● **YOUR GOAL**
In the records below, find the line holding "Click the Auto level button above color scale"; copy it and every line after it to the end, omitting all images.

● **DATASET RECORDS**

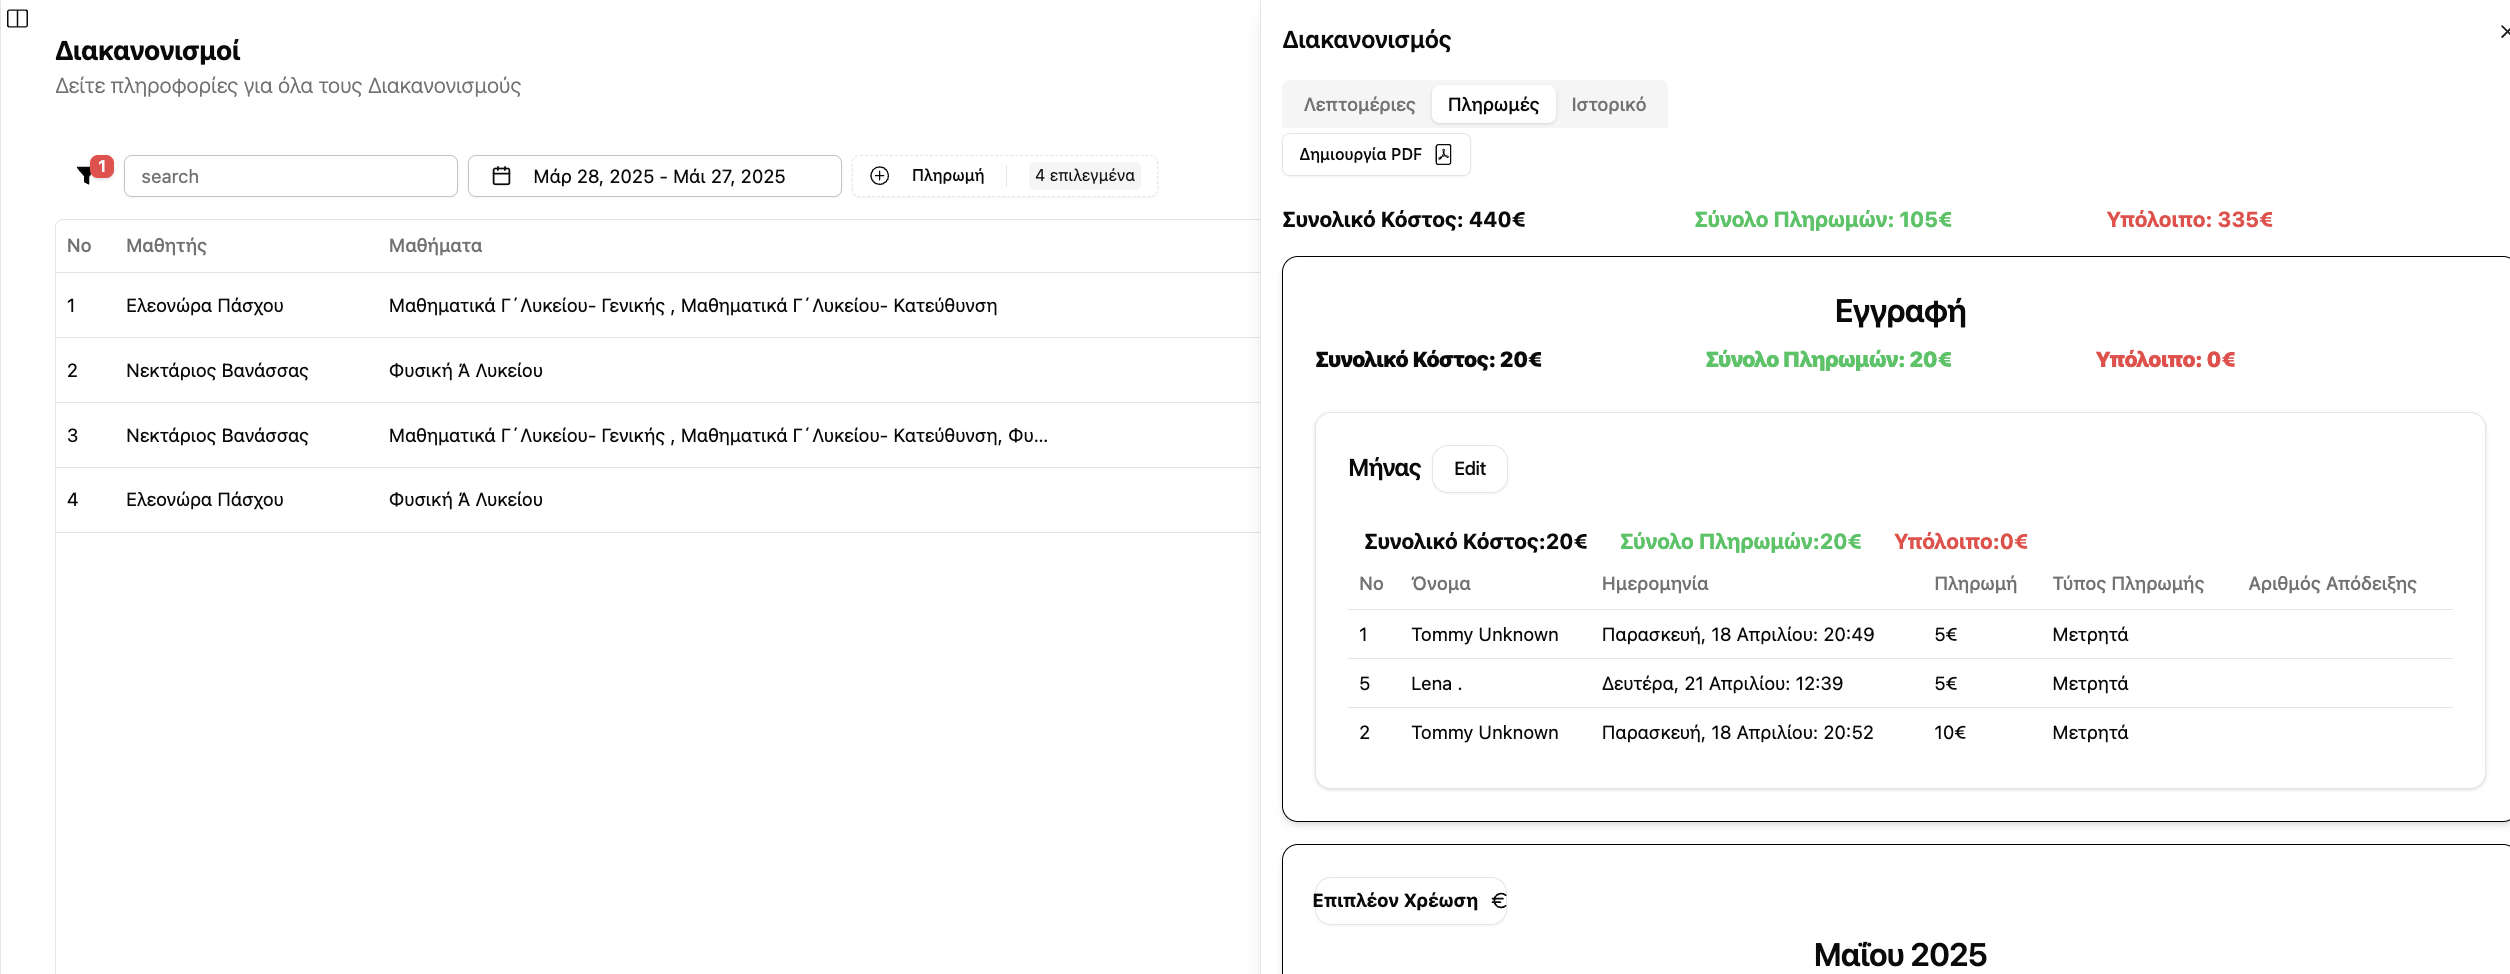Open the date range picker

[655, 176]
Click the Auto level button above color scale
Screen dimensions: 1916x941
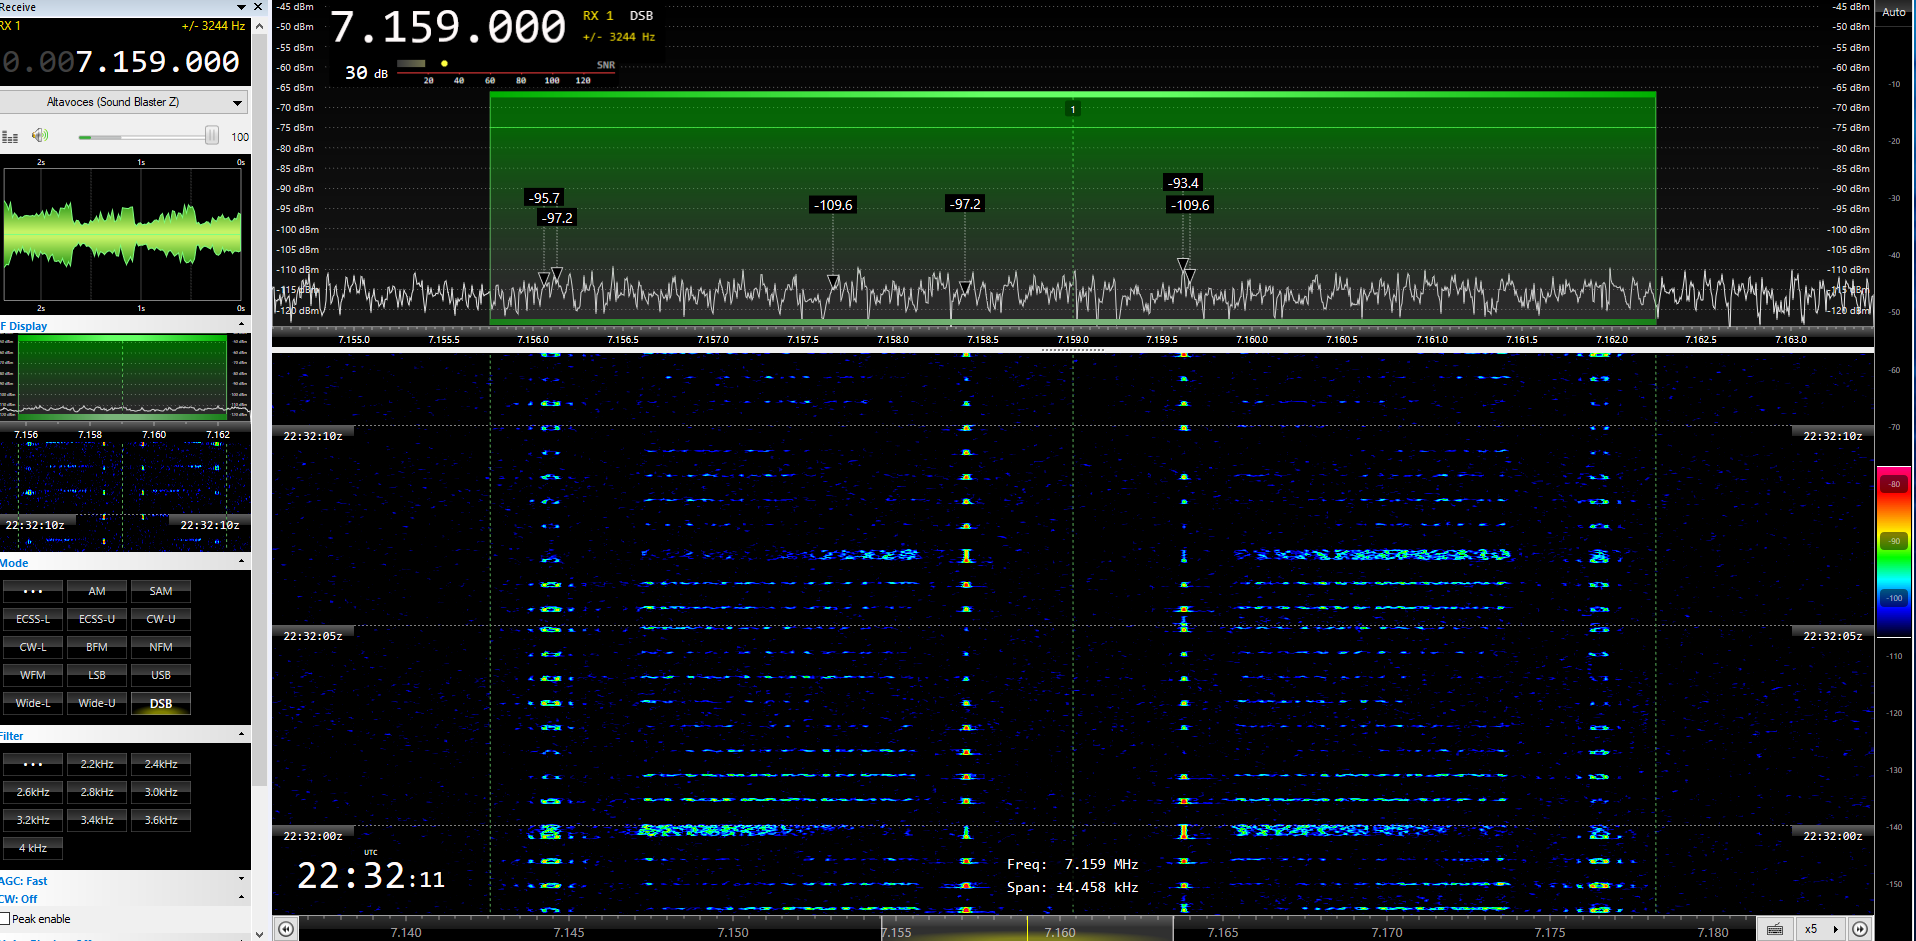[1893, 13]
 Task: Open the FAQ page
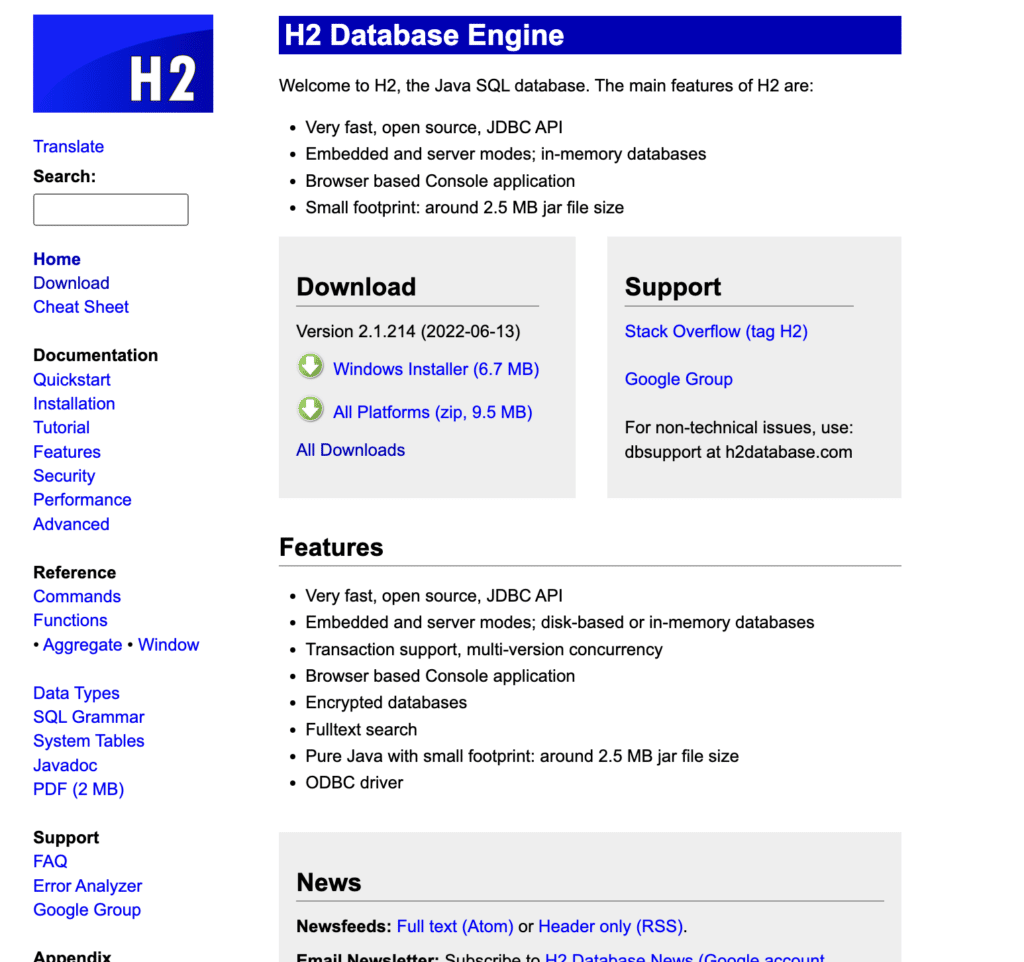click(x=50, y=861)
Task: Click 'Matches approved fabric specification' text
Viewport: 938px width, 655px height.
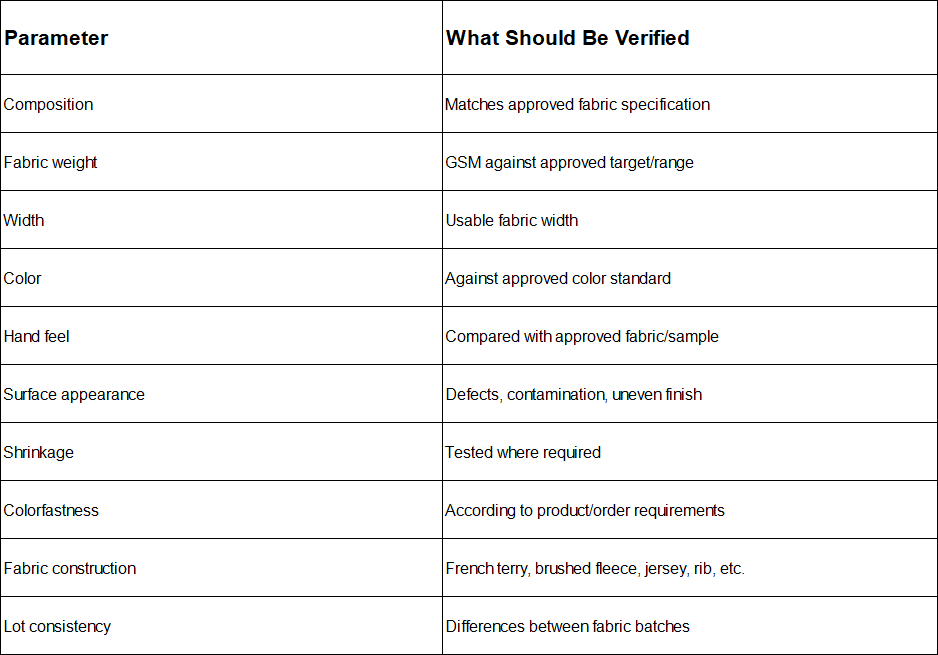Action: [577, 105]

● **WRITTEN RESPONSE**
Click the Auto level button above color scale
Screen dimensions: 1916x941
[1893, 13]
 Task: Open the FAQ page
click(x=50, y=861)
Task: Click 'Matches approved fabric specification' text
Viewport: 938px width, 655px height.
Action: [577, 105]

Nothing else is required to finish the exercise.